RK : “I don't have a great desire to update any more of the stuff right now, but I was really pleased with both the Tiga & Zyntherius and Akufen mixes, I can imagine some fans of CV being upset by them. But Cabaret Voltaire always had the intention to upset, so there's nothing new there! I suppose it was a kind of experiment, to see what happens, what is possible. I am not sure if Cabaret Voltaire could exist now. The world has changed, music has changed. Everything is now about entertainment; Britain is becoming Disneyworld, or a gigantic theme park. We did our "music" to challenge preconceptions about what music or sound could be. It was never about money or career moves, so I doubt if we would survive these days.”

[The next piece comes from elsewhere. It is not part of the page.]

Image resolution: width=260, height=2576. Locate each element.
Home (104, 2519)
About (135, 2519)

The rudimentary (but ingenious) use of technology and production techniques used by Kirk, Mallinder and Watson in creating their early tape experiments seemed key to the whole Cabaret Voltaire aesthetic. It was a stripped down, fierce, intelligent sound perfectly in sync with the groups lyrical, political and artistic sentiments. It was like a homemade explosive - full of familiar and easily accessible (even innocuous) elements suddenly made into something dangerous, new and Other. Surely, critics who attack these recordings for sounding 'dated' are missing the point.
RK : “I like the term homemade explosive, that's a good analogy, because it was a very D.I.Y. thing, but considering some of these recordings are 25 years old I think they have stood up well, given the very basic technology available back then. My relationship with technology is very one sided. I’m wary but try to use (or abuse) technology to suit my ends, not as an end in itself, which is very much the same approach as Cabaret Voltaire. With Cabaret Voltaire, we used technology to create new sounds, and to bolster the fact that we weren't great musicians. As a bluff.

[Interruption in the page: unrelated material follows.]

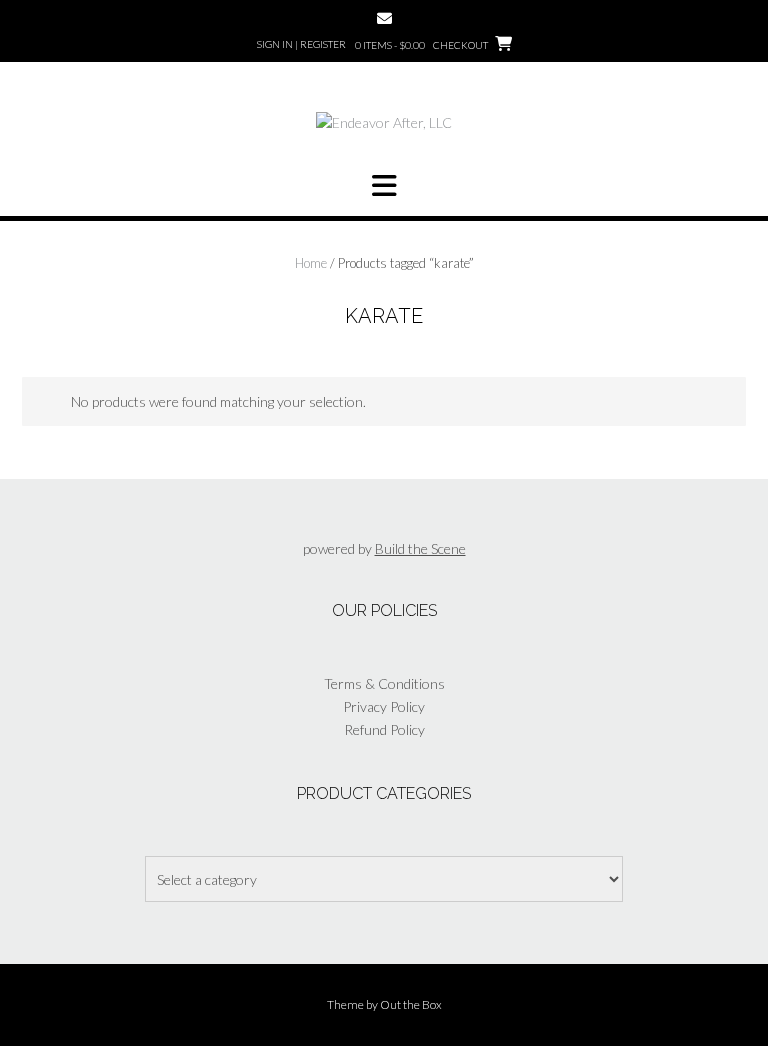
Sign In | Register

“Cabaret Voltaire came from a rock band perspective, if you consider say, the Velvet Underground or Can as a rock band; a very loose association with rock. But a lot of what we did was inspired by dance or repetition based music. I think Cabaret Voltaire was more into the idea of pop than rock, i.e. if you made music totally out on a limb and unlistenable then you risk having no audience, so no communication of ideas, so there was always the notion to keep some sort of pop element lurking in there.”
“Each played his instrument, i.e. himself, passionately and with all his soul. Each of them, different as he was from all the others, was his own music, his own words, his own rhythm. Each sang his own song with all his might - and, miraculously, they found in the end that they belonged together and needed each other. I still cannot quite understand how one movement could unite within itself such heterogeneous elements. But in the Cabaret Voltaire these individuals shone like the colours of the rainbow, as if they had been produced by the same process of refraction.”
- Hans Richter
PB : What does this collection of songs mean to you?
RK : “This collection of songs means that the last 25 years wasn't a complete waste of time, it's a legacy for others to enjoy, abuse or maybe inspire somebody else to start working with sound.”
The compilation 'Cabaret Voltaire – 'The Original Sounds of Sheffield – 78/82 – Best of' out now on Mute.